Record list>
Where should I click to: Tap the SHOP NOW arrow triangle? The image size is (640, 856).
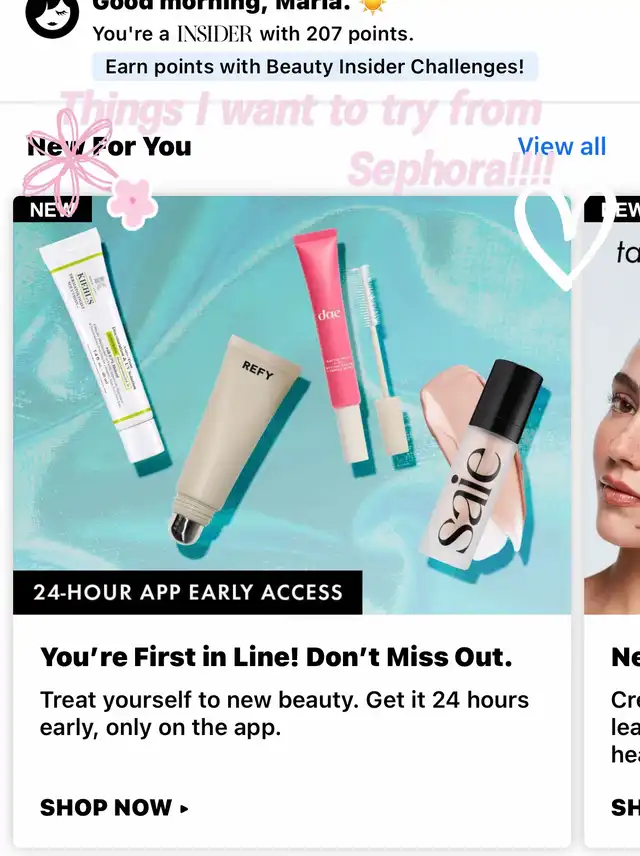(x=184, y=809)
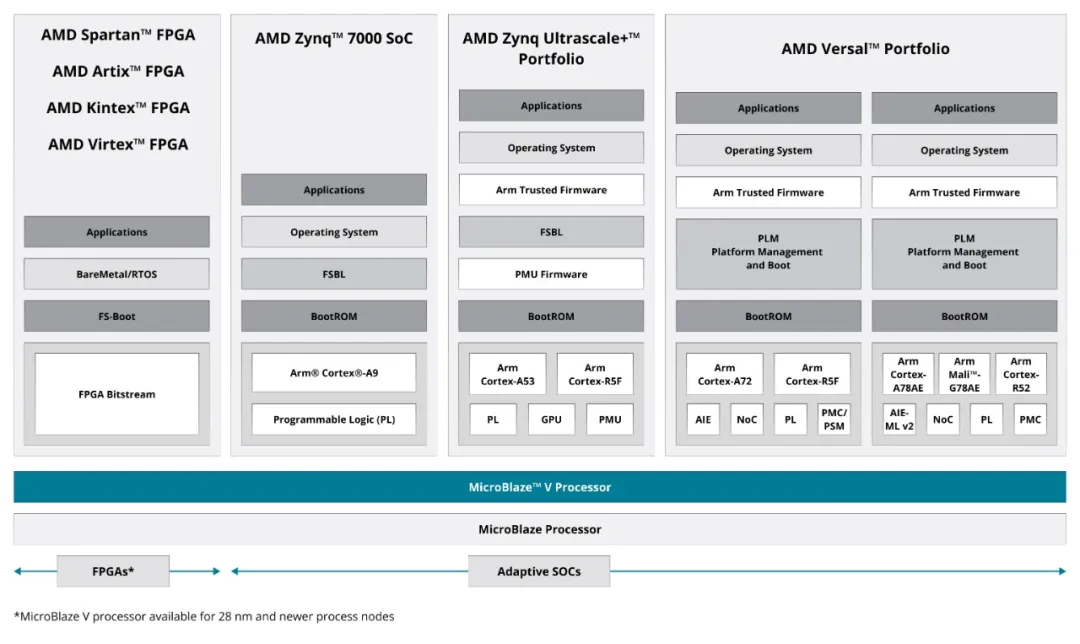Click the Arm Cortex-R52 block
Image resolution: width=1080 pixels, height=644 pixels.
tap(1020, 372)
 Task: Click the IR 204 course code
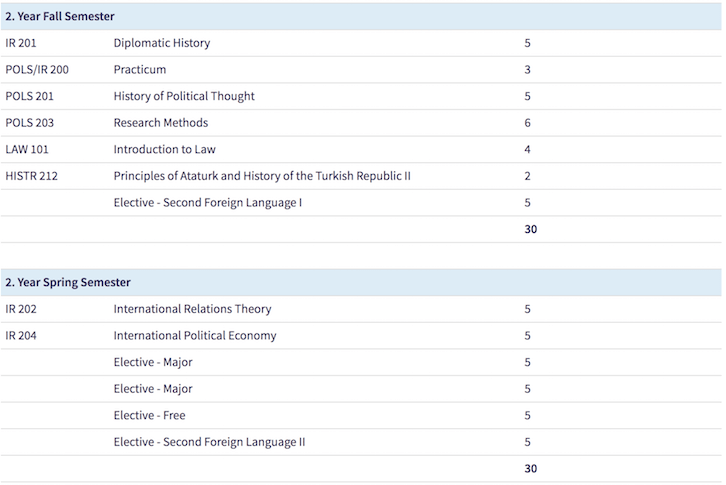click(x=21, y=336)
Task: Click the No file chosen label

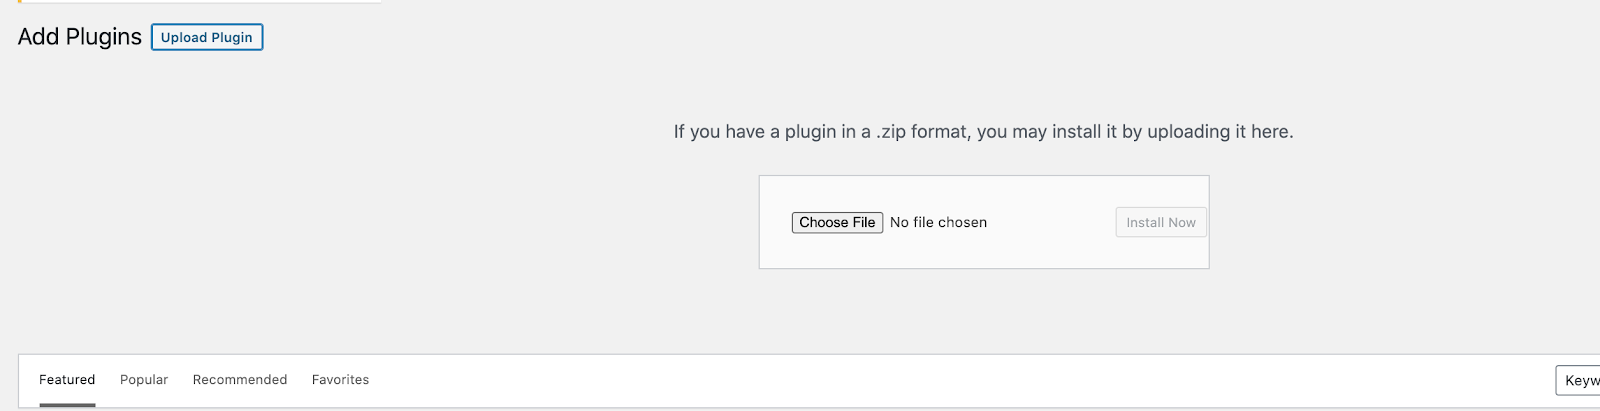Action: pos(938,222)
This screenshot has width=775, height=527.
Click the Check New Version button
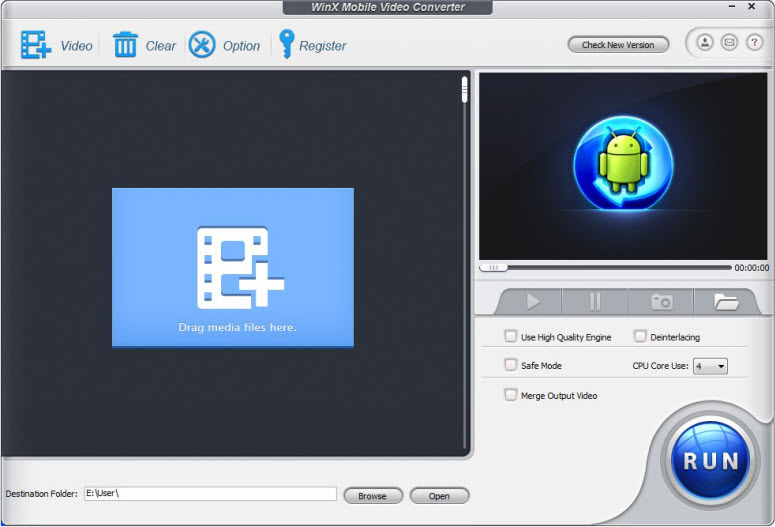pyautogui.click(x=618, y=45)
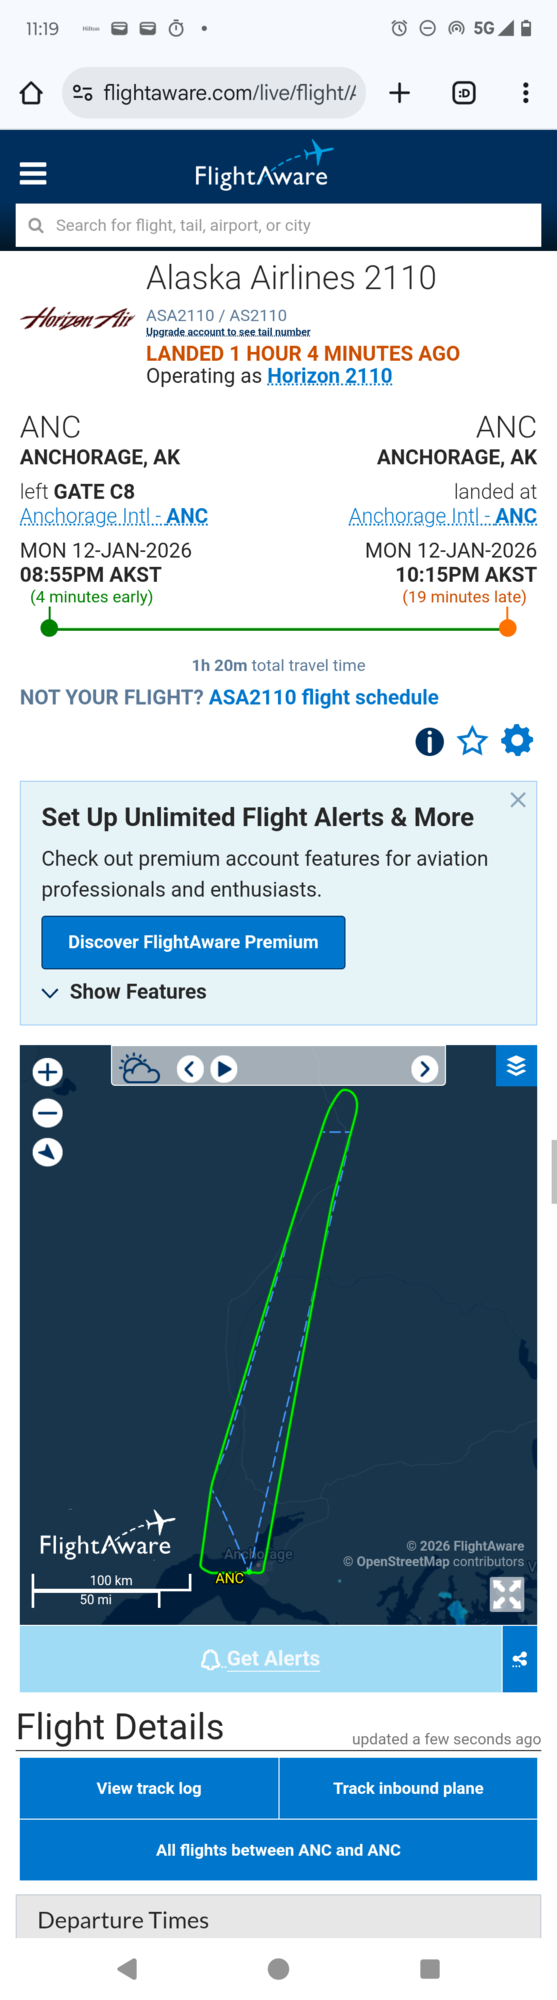This screenshot has width=557, height=2000.
Task: Dismiss the premium alerts banner
Action: [518, 800]
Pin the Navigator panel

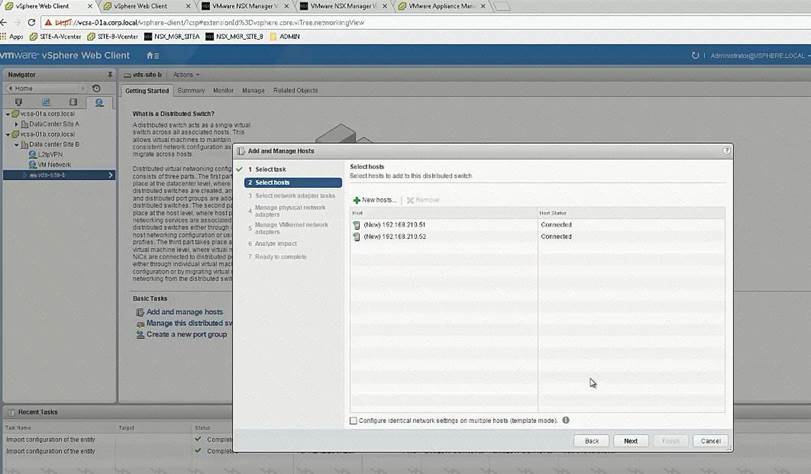pos(110,75)
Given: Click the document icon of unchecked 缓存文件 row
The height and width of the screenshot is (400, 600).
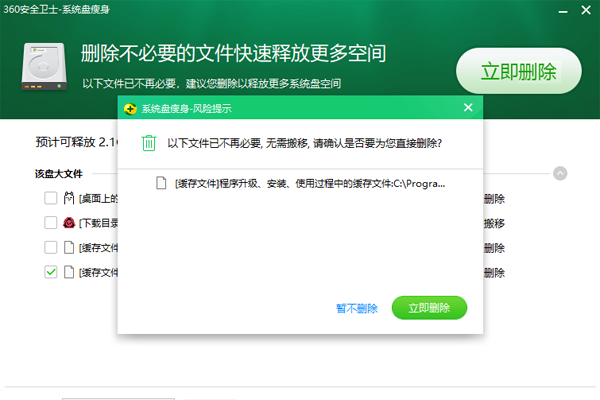Looking at the screenshot, I should tap(69, 247).
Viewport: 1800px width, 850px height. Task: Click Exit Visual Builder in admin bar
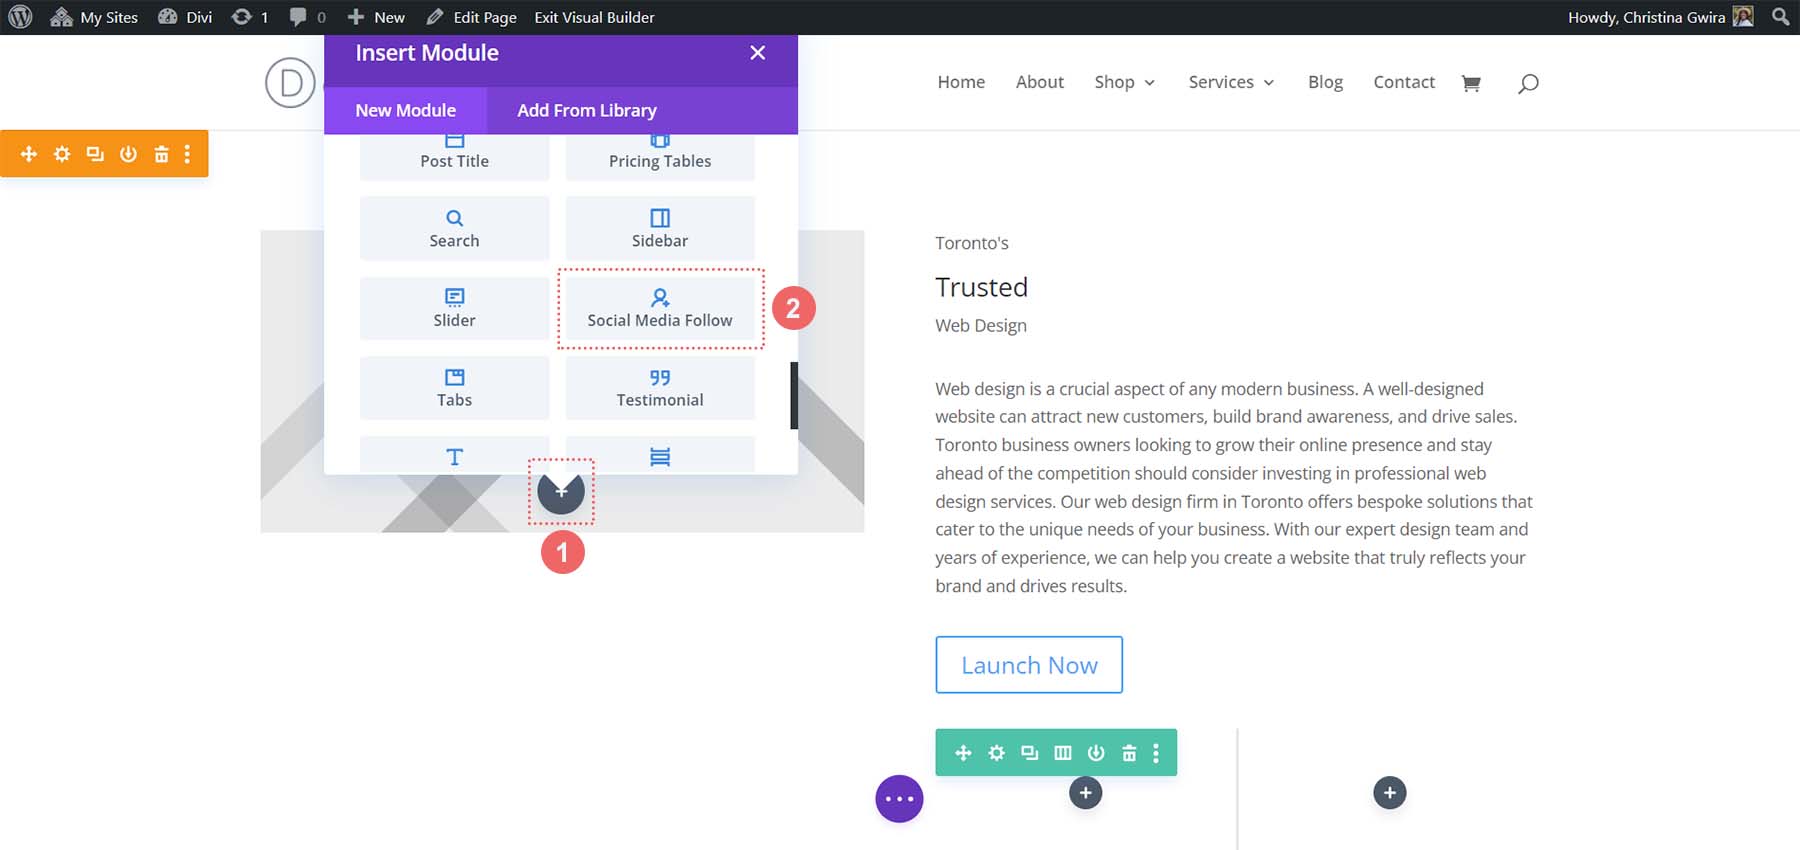594,17
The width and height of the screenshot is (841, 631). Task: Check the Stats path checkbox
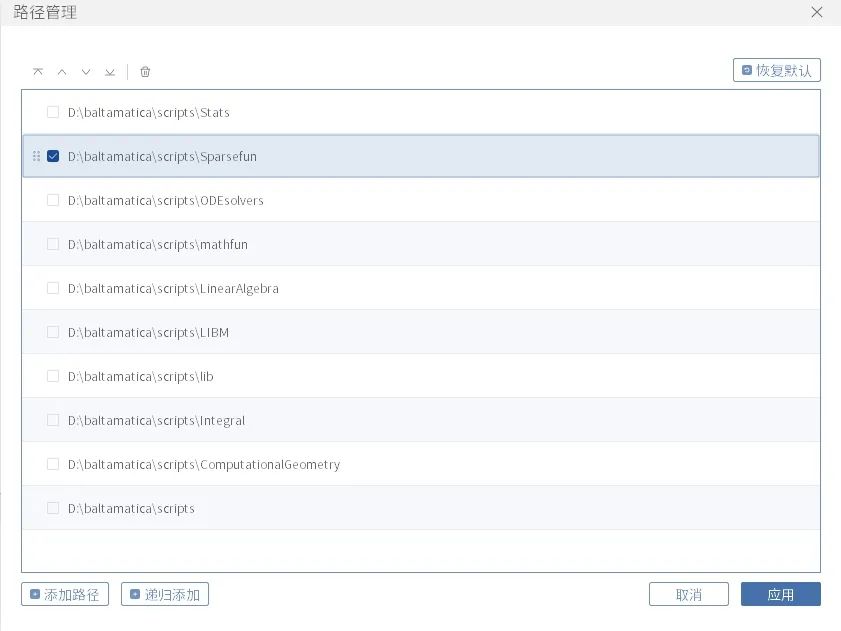click(x=53, y=112)
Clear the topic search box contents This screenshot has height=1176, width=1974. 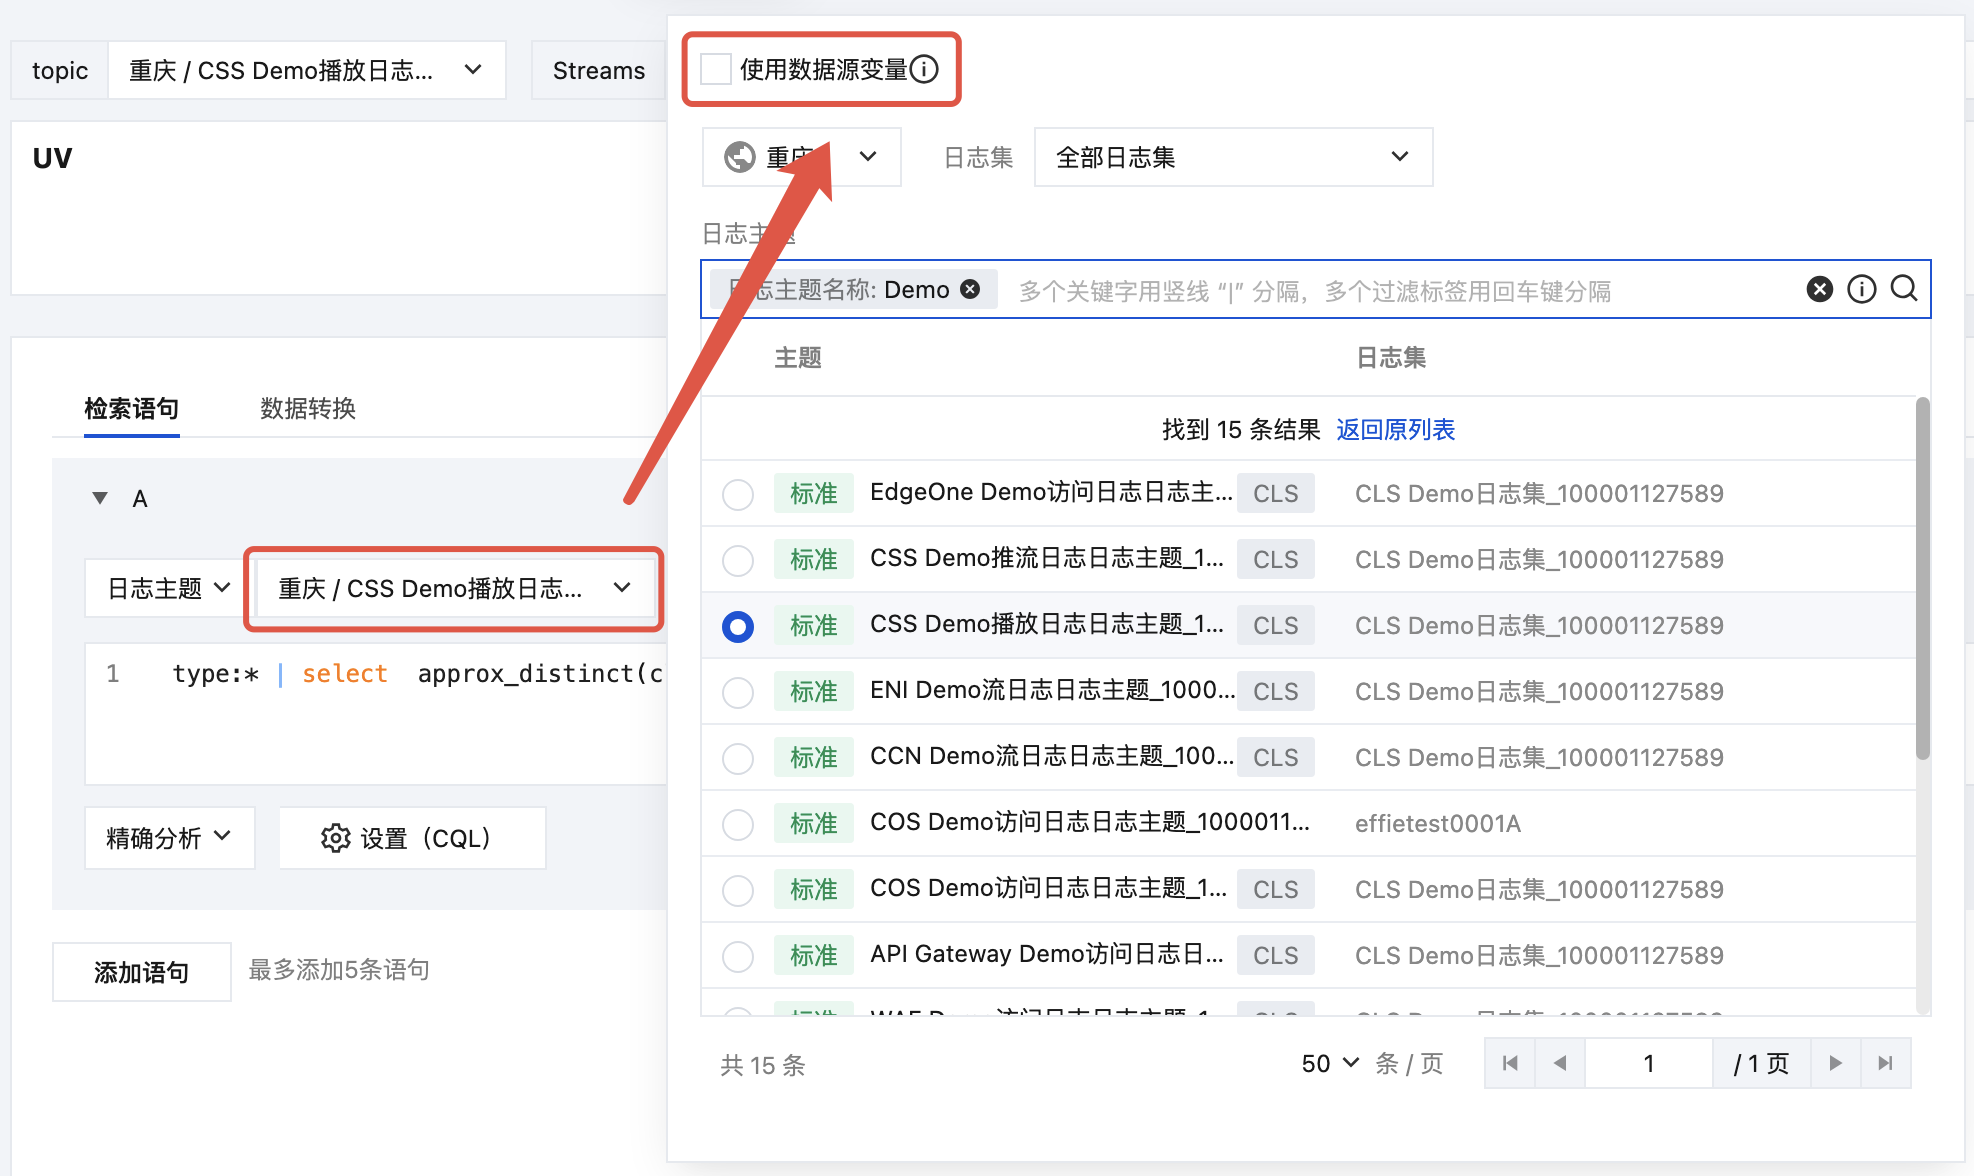point(1819,290)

What this task involves> Copy the records starting at the line containing "Task: Click the IR 204 course code" and ending at the line containing "Action: pos(938,222)", swapping "course code" for "course number" and keeping everything else the same. Leave the pictures out.

Solution>
 Task: Click the IR 204 course number
click(x=21, y=336)
Task: Click the No file chosen label

Action: pos(938,222)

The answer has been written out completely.